By determining the content of each gas, the global assessment and the relationship between the concentrations of the different gases and their evolution, it is possible to know not only the existence of a defect, but also its type and its importance.

Rupture in insulating oil

Insulating oil in power transformers serves as a heat transfer medium and as a liquid insulator, two reasons for its insulation properties:

  • Power transformers are usually operated under aging conditions. Thus the moisture content in the oil increases, the products of aging or deterioration dissolve and the particles disperse.

The transformers are operated under new environmental conditions, where pressure drops and highs occur . The security and maintenance service needs a careful investigation of these influences.

Theoretical considerations

Insulating liquids derive their dielectric strength from the highest density compared to gases. The rupture process begins with a microscopic bubble, an area of ​​long distances between corpuscles, where ions and electrons can initiate avalanches.

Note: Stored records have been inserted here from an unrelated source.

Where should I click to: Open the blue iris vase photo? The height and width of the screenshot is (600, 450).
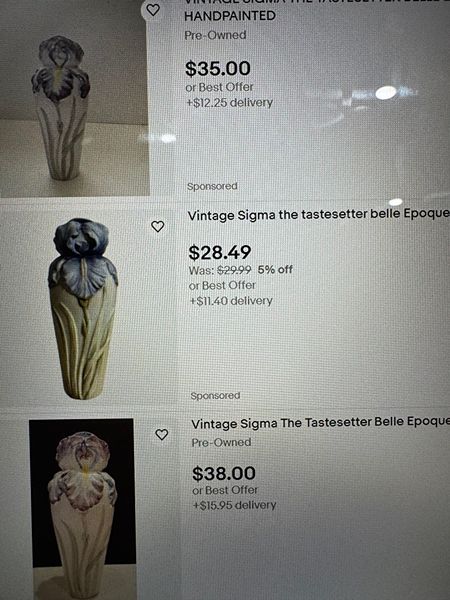coord(83,308)
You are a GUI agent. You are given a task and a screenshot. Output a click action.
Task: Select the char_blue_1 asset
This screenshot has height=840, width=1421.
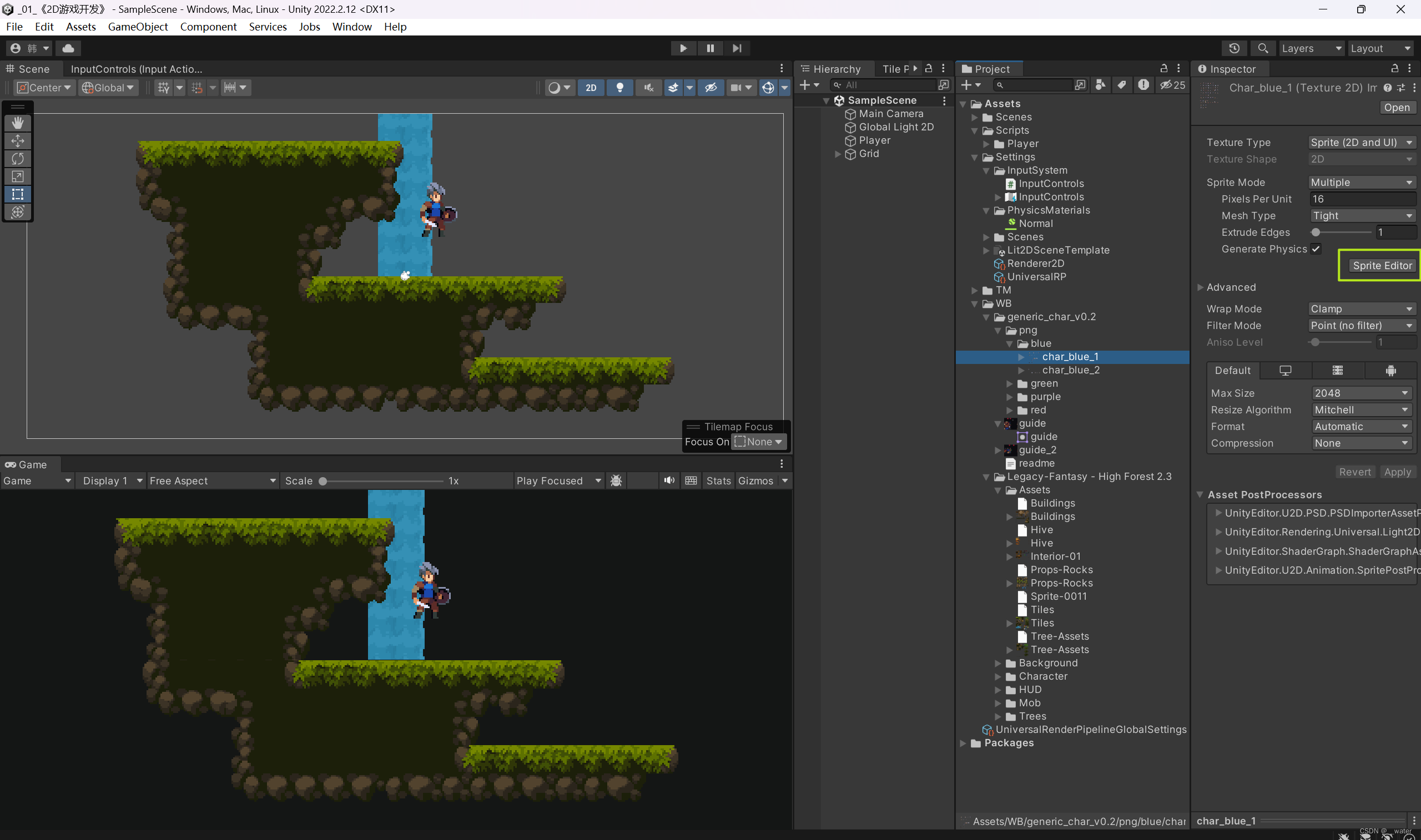pyautogui.click(x=1069, y=356)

These microscopic bubbles are originated by current impulses in an electrode. The next current pulse injects charge carriers into the bubble, leading to current amplification and ultimately rupture].

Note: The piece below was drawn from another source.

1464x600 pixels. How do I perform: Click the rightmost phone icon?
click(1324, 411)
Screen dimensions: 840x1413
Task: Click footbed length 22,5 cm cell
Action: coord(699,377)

From these considerations, it is necessary to:

  • Moisture leads to charge carriers and therefore decreases the support of the dielectric strength.
  • Oxidation by products such as acid also carry charge carriers through dissociation. Additionally, they are active on the surface, reducing surface tension. Thus they maintain the evolution of the bubble following a decrease in dielectric strength.
  • Pressure also influences the evolution of the bubble. With an increase in pressure, the breakdown voltageshould increase. For pressures below atmospheric pressure the breakdown voltage should be reduced.

The particles will move in areas of high tension depending on their permittivity in relation to that of the oil. A decrease in breakdown voltage is expected if they are highly conductive or wet.